Last year Ms. Arceneaux was hired by St. Jude. She works with children with leukemia and lymphoma, such as a teenager she recently spoke to.

“I informed him that I had also lost my hair,” said Ms. Arceneaux. I said to him, ‘You can ask me anything. I am a former patient. I will tell you the truth, everything you want to know. ‘And he said,’ Are you really going to tell me the truth? ‘ And I said yes. “

His burning question: “Are you the one who goes into space?”

Mrs. Arceneaux had to evade. “I said, ‘Well, we’ll see who gets announced.'” She said. “But I think he knew because then he and his father said,” Yes! “and fifty.”

Ms. Arceneaux and Mr. Isaacman visited SpaceX’s California headquarters three times to meet with engineers and plan the trip. Unlike the missions SpaceX flies for NASA, it won’t go to the International Space Station, but will orbit the earth for three or four days before splashing off the coast of Florida.

“She has an adventurous spirit,” said Isaacman of Ms. Arceneaux. “And now she’s allowed to travel to the stars, which is pretty cool.”

It will be a few more weeks before they know who their companions will be.

The St. Jude Sweepstakes, featured in a television commercial that aired during the Super Bowl two weeks ago, will run until the end of the month. Around $ 9.5 million has been raised to date. That appears to be way below the $ 100 million Isaacman himself pledged for St. Jude, or the overall goal of $ 200 million. But Mr. Isaacman and Mr.
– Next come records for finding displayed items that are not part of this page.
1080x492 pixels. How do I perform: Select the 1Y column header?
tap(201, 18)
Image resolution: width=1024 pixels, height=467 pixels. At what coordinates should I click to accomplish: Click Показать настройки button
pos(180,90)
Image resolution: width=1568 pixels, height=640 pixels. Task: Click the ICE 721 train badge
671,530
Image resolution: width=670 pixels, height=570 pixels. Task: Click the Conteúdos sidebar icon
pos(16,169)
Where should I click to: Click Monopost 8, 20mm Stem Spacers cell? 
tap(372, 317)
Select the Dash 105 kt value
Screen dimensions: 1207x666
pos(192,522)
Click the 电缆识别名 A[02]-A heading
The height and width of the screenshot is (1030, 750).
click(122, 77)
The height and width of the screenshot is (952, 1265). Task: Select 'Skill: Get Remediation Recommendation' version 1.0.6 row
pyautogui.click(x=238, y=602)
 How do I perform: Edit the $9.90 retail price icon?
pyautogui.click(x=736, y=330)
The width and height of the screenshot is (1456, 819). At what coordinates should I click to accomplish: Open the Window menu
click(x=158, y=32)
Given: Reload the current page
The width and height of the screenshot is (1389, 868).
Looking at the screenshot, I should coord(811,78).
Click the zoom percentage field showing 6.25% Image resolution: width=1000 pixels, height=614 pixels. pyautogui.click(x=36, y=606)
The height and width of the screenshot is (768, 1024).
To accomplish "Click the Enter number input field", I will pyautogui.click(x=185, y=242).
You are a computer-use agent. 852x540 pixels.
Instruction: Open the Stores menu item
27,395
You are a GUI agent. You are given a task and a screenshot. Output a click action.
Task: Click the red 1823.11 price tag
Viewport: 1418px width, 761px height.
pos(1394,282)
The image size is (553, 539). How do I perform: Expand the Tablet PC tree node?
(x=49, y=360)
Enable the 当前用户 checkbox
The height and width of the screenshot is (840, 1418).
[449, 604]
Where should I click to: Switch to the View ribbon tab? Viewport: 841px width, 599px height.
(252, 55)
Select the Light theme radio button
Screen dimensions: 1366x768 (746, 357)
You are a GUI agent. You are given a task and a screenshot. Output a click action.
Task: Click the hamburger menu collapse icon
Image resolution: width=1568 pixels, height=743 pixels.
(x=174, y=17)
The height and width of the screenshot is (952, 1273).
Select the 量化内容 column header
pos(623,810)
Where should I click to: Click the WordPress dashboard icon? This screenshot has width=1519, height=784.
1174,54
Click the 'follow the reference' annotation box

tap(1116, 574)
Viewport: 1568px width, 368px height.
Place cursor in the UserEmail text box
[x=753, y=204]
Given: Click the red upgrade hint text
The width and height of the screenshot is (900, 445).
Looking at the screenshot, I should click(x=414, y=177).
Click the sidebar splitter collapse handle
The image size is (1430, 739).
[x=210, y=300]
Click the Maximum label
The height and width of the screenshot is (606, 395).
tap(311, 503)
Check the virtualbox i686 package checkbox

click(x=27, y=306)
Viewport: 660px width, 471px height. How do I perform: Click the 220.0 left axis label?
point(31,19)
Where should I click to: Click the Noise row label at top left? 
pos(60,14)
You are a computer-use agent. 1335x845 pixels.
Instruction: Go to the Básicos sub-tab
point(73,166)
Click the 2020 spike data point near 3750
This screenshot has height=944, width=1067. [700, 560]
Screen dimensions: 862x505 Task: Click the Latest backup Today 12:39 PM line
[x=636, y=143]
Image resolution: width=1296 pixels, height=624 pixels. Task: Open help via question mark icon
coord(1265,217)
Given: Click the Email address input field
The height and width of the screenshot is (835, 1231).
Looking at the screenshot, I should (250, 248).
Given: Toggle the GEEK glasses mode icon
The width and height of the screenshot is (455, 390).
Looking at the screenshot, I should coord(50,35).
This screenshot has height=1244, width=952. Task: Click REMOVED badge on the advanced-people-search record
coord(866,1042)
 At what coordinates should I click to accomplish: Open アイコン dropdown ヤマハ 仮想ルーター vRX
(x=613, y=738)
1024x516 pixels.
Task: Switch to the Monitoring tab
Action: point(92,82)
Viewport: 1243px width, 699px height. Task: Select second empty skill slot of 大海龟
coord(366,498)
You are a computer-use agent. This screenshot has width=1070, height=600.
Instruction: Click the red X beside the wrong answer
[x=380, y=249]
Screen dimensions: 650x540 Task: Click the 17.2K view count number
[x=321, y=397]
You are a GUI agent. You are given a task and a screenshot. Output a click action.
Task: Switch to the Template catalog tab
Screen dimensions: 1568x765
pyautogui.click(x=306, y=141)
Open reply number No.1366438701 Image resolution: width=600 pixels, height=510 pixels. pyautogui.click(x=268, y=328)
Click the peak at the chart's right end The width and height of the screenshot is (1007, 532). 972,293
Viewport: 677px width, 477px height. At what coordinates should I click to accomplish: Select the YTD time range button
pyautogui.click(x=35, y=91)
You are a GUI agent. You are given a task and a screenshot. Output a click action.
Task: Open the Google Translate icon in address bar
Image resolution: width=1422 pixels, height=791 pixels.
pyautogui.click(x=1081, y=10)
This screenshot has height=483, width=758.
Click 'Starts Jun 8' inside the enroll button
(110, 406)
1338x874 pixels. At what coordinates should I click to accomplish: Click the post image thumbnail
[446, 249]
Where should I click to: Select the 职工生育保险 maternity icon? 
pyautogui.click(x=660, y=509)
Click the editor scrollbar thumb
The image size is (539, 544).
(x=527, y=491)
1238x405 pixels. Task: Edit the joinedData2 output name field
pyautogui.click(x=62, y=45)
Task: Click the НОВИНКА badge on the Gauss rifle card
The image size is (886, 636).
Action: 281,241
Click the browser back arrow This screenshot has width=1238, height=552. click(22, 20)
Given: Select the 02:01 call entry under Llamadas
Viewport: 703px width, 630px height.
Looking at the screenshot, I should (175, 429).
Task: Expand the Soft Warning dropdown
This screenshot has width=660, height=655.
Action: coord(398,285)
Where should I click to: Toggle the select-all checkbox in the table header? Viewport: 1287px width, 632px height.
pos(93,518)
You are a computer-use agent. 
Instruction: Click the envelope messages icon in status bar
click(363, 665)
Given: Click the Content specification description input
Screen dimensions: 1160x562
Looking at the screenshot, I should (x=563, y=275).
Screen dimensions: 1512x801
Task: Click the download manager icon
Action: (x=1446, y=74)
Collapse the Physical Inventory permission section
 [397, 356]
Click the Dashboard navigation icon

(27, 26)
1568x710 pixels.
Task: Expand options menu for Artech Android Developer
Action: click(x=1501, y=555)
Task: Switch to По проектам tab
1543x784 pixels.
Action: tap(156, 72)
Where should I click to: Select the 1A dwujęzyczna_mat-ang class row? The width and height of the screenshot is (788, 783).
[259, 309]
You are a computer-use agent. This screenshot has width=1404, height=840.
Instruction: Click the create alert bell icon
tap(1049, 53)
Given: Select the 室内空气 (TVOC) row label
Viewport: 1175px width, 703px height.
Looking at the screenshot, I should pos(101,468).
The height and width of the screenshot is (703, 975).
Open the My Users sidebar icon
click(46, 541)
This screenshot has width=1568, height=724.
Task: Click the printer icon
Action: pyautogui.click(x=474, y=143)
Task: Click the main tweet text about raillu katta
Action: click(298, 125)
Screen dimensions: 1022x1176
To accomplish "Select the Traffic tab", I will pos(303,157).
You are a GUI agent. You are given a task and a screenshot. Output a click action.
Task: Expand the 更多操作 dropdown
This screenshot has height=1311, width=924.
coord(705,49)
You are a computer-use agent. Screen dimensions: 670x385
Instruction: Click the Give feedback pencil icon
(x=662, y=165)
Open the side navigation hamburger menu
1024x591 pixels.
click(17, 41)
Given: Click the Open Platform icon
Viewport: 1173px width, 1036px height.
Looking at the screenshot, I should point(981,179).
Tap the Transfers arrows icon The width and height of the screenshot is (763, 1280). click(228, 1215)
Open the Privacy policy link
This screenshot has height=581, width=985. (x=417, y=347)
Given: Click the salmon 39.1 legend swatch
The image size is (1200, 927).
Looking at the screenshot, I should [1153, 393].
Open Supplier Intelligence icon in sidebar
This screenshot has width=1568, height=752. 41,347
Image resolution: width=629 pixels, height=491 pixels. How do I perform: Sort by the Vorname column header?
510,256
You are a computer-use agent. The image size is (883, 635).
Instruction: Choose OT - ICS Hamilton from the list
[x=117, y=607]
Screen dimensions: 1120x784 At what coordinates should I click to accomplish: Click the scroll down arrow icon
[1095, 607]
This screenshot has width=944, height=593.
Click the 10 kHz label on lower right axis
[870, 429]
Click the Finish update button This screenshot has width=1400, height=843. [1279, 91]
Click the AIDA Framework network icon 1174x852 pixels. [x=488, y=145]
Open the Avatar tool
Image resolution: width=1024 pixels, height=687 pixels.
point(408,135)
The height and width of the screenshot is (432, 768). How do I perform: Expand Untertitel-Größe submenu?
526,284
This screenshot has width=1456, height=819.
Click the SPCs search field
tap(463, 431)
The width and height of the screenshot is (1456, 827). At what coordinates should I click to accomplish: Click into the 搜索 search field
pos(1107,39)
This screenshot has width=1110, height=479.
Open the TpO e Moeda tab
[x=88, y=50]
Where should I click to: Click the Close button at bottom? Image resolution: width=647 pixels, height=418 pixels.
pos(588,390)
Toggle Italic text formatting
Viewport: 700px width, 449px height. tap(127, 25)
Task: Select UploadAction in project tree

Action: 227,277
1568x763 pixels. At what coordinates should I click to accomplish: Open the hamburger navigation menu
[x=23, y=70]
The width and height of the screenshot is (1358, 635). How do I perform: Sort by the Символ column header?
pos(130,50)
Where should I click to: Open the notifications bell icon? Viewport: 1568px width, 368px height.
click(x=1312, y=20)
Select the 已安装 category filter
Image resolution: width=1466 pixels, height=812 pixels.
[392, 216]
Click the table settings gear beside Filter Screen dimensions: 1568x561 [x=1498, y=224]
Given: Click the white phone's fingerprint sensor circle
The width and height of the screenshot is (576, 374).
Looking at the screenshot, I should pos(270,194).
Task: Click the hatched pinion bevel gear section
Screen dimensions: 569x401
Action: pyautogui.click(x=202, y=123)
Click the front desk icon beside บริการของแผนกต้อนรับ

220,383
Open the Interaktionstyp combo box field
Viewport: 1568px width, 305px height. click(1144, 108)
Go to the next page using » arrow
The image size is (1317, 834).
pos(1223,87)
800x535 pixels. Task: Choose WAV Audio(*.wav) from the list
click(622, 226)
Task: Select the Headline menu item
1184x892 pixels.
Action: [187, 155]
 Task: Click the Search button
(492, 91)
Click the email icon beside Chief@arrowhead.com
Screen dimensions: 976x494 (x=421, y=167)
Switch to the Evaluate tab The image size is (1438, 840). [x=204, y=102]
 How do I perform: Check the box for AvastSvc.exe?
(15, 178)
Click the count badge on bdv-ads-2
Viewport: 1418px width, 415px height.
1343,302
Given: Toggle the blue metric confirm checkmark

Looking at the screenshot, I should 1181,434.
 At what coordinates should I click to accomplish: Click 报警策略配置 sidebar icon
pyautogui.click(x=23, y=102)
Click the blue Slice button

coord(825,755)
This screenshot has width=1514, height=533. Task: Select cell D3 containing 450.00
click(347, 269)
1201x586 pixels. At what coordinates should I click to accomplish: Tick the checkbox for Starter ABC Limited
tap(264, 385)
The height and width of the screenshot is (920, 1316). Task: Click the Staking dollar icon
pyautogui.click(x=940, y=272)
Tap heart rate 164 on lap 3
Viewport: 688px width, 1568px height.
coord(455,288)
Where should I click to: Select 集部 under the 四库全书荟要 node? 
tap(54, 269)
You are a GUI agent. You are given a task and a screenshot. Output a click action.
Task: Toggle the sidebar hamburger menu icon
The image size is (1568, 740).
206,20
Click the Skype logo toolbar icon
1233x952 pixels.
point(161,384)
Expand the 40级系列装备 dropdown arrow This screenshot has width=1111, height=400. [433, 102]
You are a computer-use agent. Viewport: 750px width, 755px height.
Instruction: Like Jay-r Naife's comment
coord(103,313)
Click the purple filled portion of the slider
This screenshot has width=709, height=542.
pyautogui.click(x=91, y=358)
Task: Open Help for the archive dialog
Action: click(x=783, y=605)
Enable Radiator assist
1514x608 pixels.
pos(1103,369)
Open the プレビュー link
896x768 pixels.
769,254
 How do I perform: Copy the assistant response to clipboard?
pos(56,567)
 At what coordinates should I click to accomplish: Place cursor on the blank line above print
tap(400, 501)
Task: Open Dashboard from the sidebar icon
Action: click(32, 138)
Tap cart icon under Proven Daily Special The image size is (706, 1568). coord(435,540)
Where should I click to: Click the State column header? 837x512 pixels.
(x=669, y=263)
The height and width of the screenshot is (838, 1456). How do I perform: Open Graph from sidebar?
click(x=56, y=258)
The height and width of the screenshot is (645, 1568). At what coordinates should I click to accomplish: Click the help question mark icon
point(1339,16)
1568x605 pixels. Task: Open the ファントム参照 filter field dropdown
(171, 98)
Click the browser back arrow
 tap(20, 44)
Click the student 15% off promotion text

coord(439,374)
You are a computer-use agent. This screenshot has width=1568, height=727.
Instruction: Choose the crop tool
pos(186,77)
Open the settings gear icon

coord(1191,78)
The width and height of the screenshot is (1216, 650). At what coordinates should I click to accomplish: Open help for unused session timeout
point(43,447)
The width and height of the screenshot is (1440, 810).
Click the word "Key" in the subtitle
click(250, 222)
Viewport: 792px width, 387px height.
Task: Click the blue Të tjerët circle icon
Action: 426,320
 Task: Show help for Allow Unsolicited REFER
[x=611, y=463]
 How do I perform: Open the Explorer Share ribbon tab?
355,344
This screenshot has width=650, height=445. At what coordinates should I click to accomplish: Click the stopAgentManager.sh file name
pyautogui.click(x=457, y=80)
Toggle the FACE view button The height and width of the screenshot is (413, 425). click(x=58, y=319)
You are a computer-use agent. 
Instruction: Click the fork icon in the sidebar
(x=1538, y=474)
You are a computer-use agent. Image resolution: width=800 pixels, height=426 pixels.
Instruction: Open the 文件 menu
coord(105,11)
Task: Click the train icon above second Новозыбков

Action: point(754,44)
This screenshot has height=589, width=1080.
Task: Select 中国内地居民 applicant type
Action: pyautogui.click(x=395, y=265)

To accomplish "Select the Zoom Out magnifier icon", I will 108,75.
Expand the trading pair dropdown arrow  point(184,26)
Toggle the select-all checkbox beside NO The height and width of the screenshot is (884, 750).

Shadyac said the fundraiser was going beyond the sweepstakes and that they were happy with the progress.

“This is going to be a campaign that will last until launch,” said Shadyac.

The competition is structured in such a way that the amount of donations is effectively limited. Entry is free. A minimum donation of $ 10 buys 100 entries, and each additional dollar donated buys 10 additional entries, up to $ 1,000 for 10,000 entries.

There were some more expensive options that are now sold out. For example, Mr. Isaacman will give a donor who has donated $ 100,000 a ride on the Russian-built MiG-29 jet fighter he owns. The donor will also be given a trip to watch the launch at the Kennedy Space Center in Florida. But that donor still only has 10,000 entries in the contest, just like someone who donated $ 1,000.

Mr. Isaacman said this was a deliberate choice to prevent a wealthy person from trying to win the grand prize of a trip to space by buying millions of items.

“Will it represent everyone on earth and not just rich whites?” Mr. Isaacman said.

The fourth SpaceX seat goes to the winner of a competition sponsored by Shift4, Isaacman’s company, that sells terminals and point of sale systems for credit card processing to restaurants and other businesses. The “Shark Tank” -like competition calls on entrepreneurs to design an online shop with the Shift4 software and then publish a video on Twitter describing their business.

As of last week, fewer than 100 people had submitted full entries. “It means that once you’ve created and entered a Shift4 store, your chances are pretty amazing,” said Isaacman.